### What is needed
Report every line from the following entries that contains the string "Technology".
─── Listed records
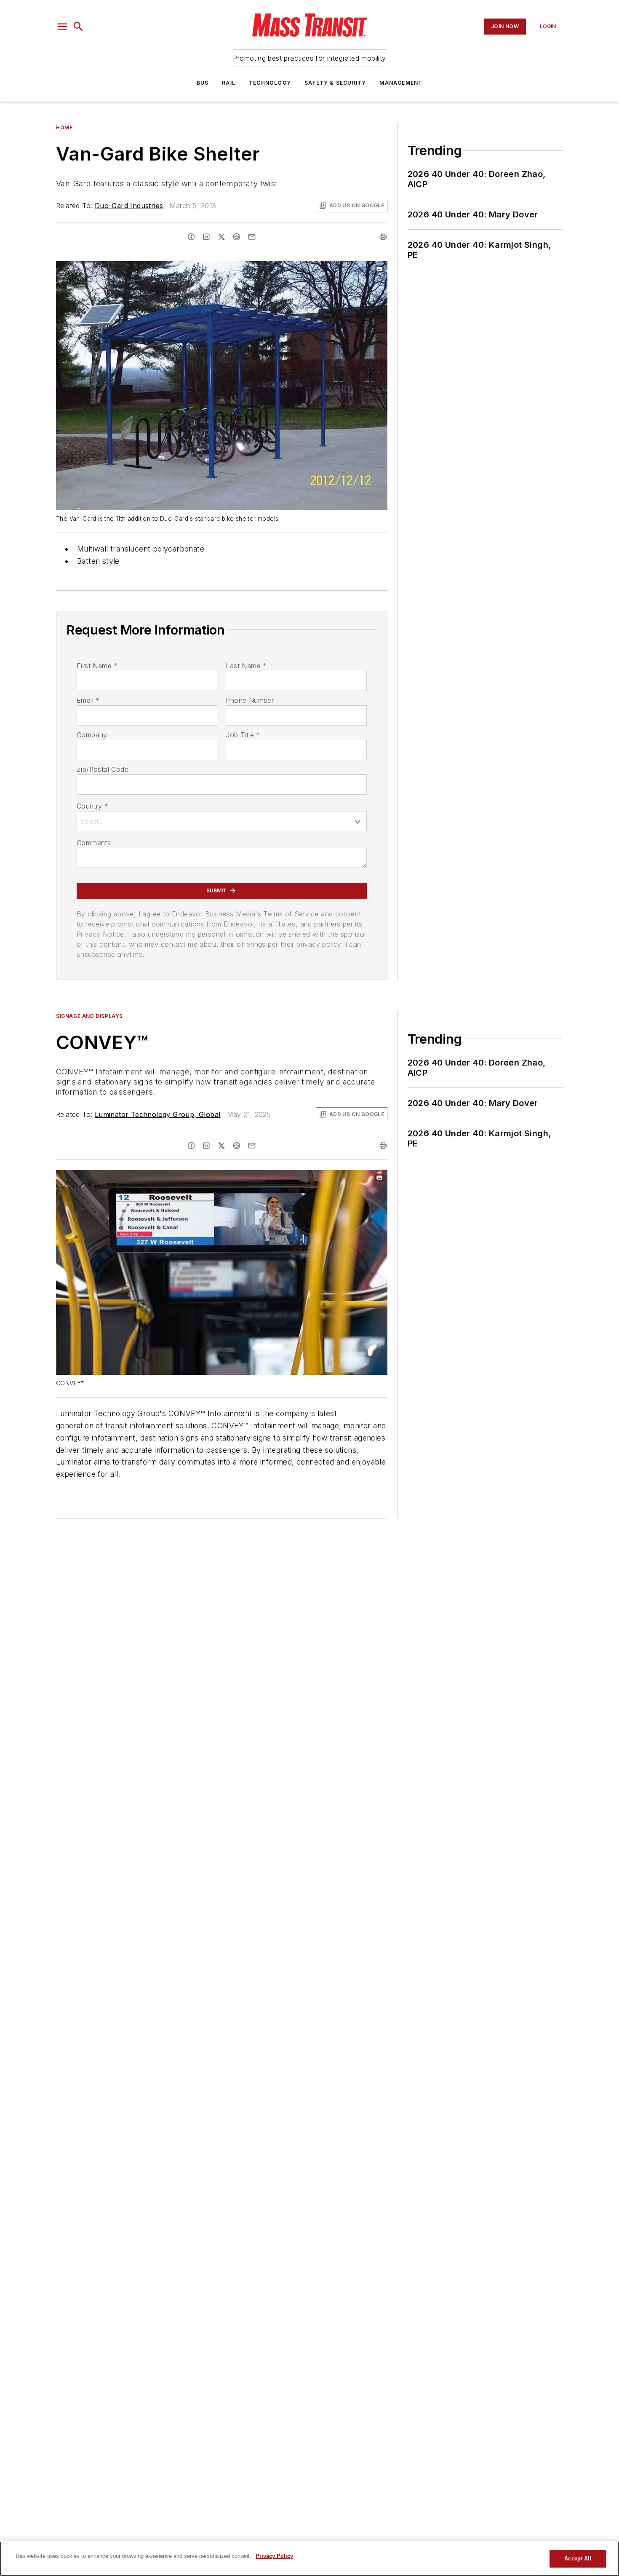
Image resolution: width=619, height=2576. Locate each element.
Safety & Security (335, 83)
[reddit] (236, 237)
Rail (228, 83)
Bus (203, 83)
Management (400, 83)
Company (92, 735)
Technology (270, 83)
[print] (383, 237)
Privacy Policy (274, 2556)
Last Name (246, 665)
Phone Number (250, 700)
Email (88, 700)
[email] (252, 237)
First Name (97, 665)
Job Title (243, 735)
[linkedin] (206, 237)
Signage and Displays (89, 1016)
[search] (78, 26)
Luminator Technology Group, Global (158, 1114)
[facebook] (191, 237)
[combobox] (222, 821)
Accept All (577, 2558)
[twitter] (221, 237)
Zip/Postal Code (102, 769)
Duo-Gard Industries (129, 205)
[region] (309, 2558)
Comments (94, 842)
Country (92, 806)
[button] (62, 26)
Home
──────
### Exercise response
Technology (270, 83)
Luminator Technology Group, Global (158, 1114)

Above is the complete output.